James Grundler, who is in the market for a new car, is of a shrinking number of buyers who was shopping for a car on Wednesday.
"We looked at the SUVs and the larger vehicles and you keep seeing the gas prices go up and it sways your opinion of what kind of vehicle you are going to buy," said Grundler.
Even as car makers earnings head south, car sales are up near seven percent from this time last year. The trouble is with truck sales.
The problem for companies like Ford, is that trucks make up 60 to 75 percent of their sales, which goes along way in explaining why the dealership lots are full of SUVs.
"We would normally have around 400 of our pickup trucks, today I have 750," said president of Galpin Ford, Bert Boeckmann.
General Motors sales are off 18 percent from this time last year. Ford is down 28 percent and Chrysler sales are off by 36 percent.
"Consumers are watching gas prices go up. They are watching food prices go up. They are uncertain about the economy.

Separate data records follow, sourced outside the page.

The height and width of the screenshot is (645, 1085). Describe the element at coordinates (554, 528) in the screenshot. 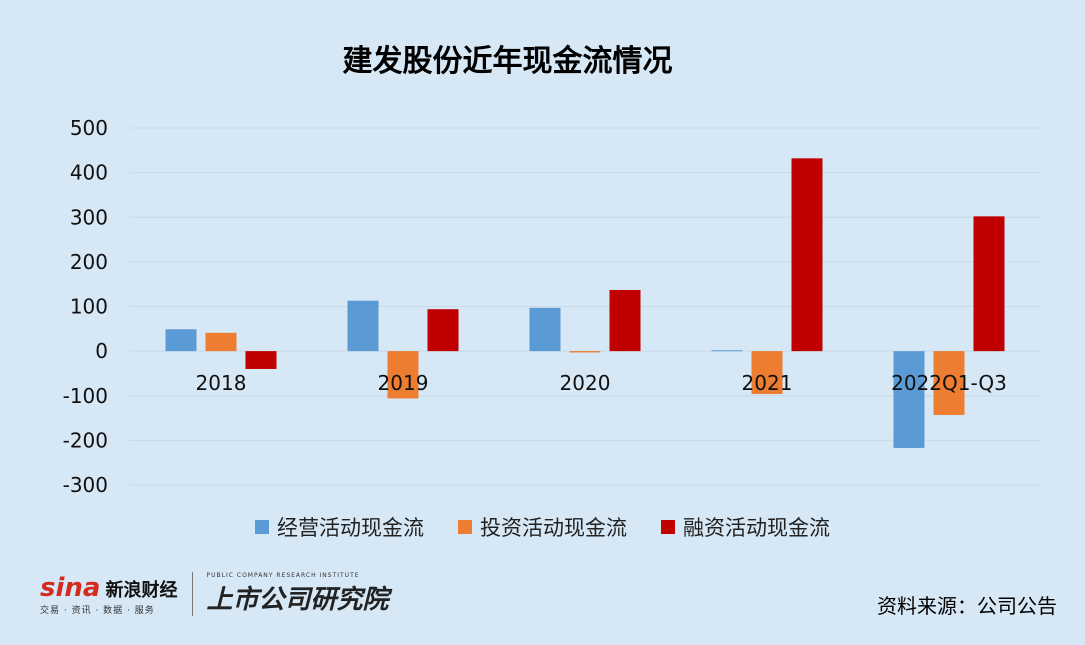

I see `legend-label-investing: 投资活动现金流` at that location.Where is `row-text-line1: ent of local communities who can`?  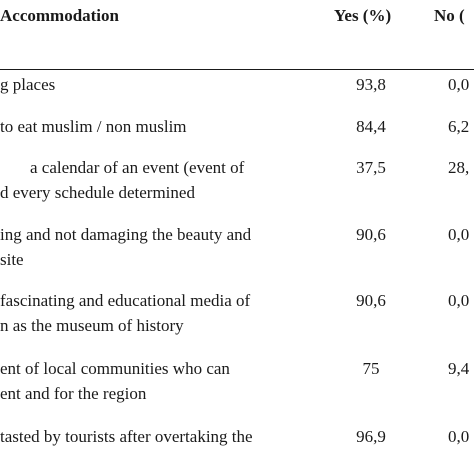
row-text-line1: ent of local communities who can is located at coordinates (115, 368). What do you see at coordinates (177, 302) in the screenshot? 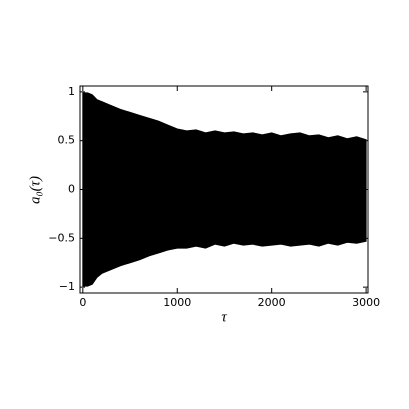
I see `x-tick-label: 1000` at bounding box center [177, 302]. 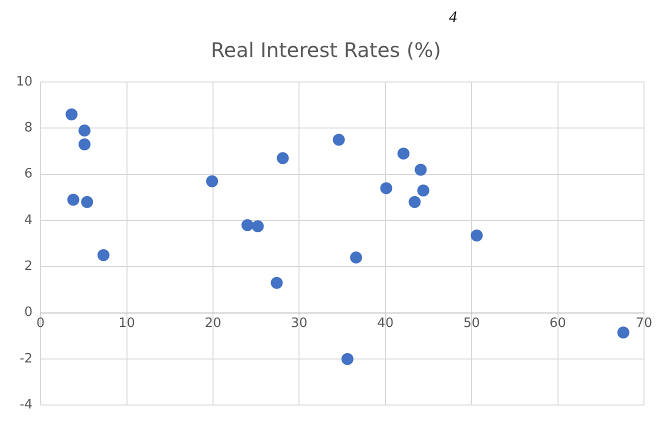 I want to click on x-tick-label: 10, so click(x=127, y=324).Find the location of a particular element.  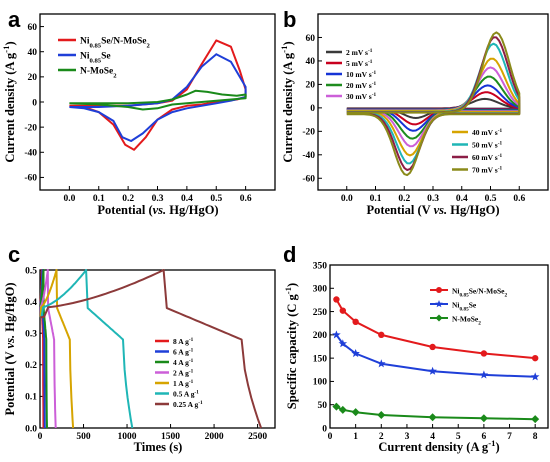

y-tick-label: 200 is located at coordinates (320, 336).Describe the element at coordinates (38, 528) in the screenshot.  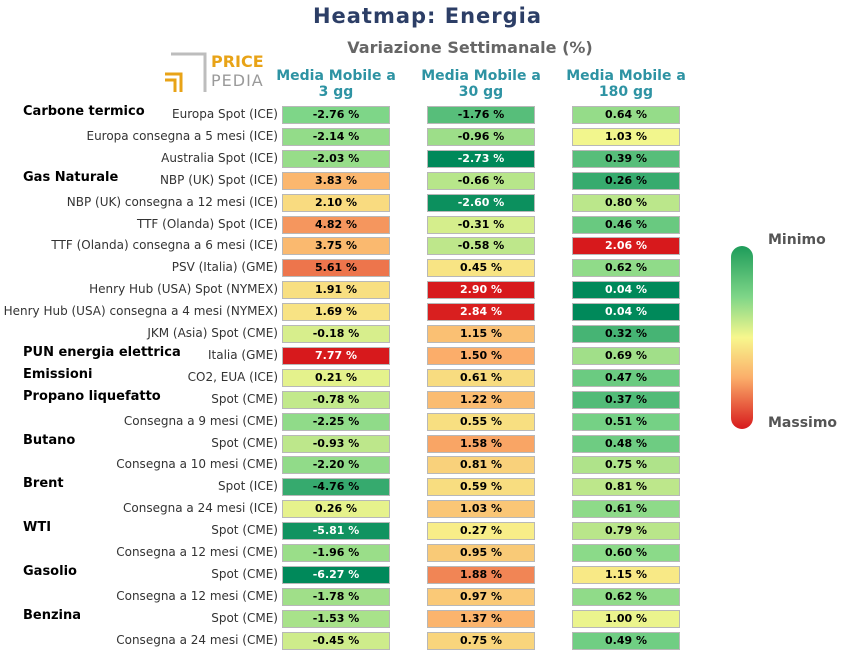
I see `row-category-label: WTI` at that location.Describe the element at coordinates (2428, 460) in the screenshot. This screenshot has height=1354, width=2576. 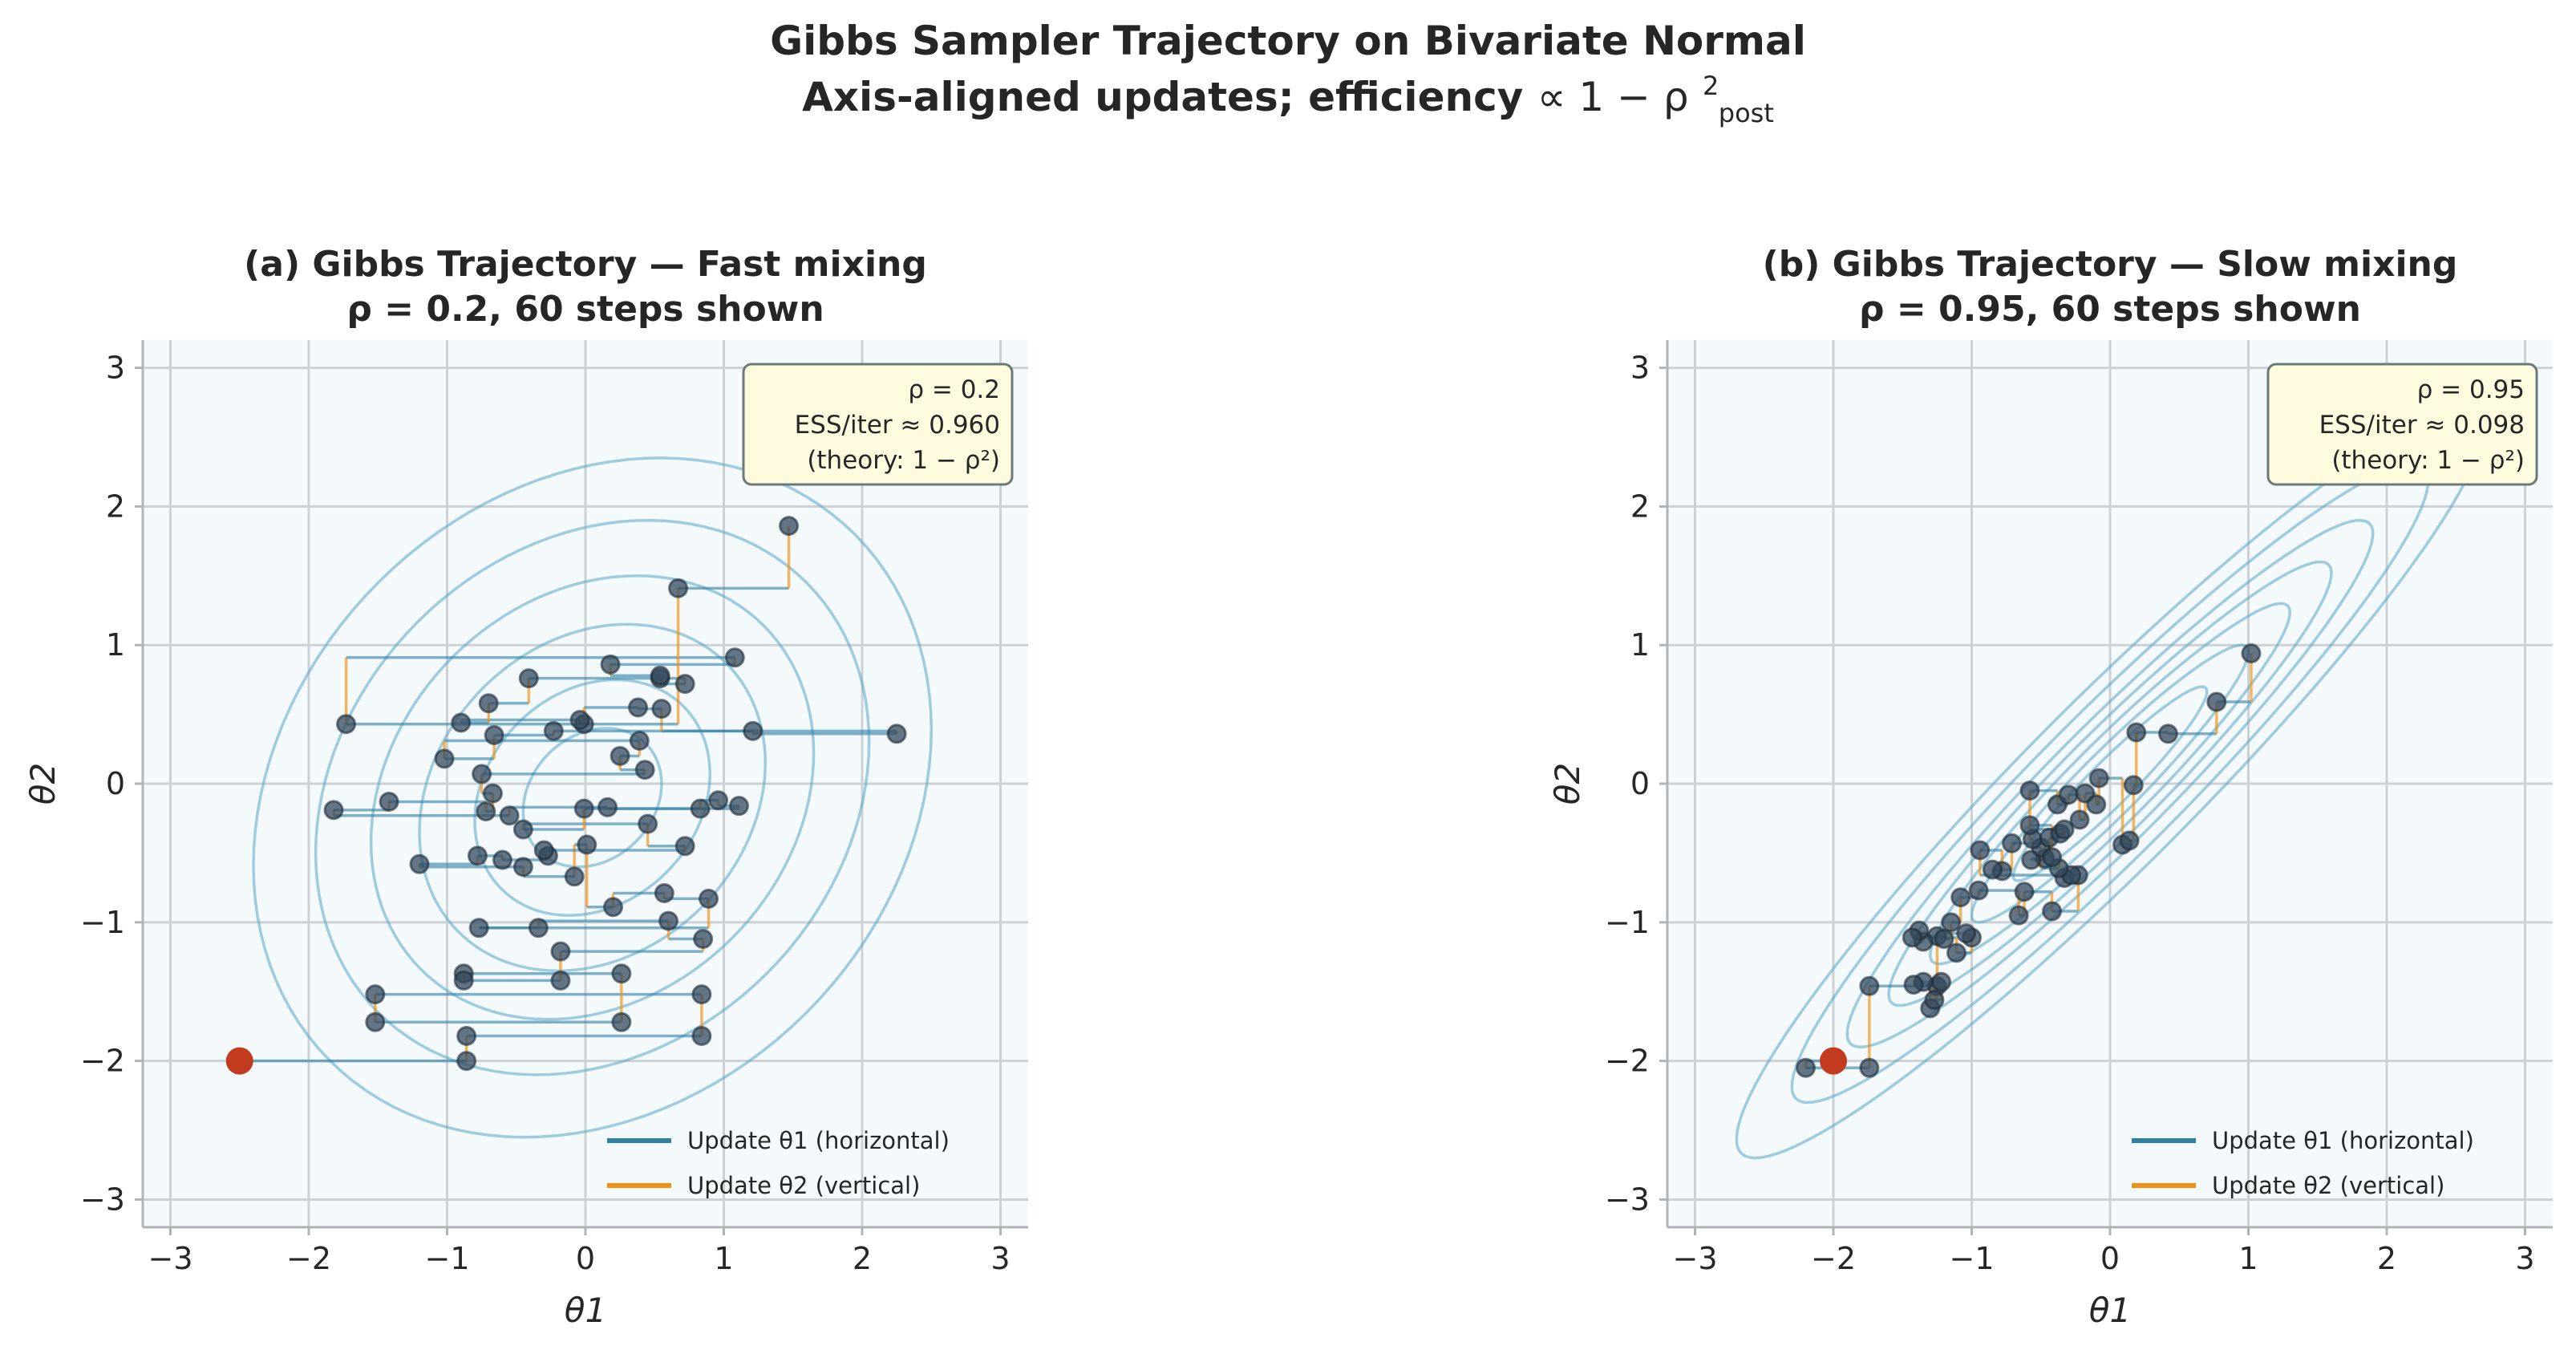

So if you don't need a car you don't go out and buy one unless you get a fuel efficient vehicle," said Jack Kyser from L.A. Economic Development Corp.
With demand low and volume high dealerships are now virtually giving away trucks and SUVs.
"If a person wanted to buy a truck now is the time to do it, because I really got great prices," said Boeckmann.
A hard sell with more and more consumers hitting the breaks.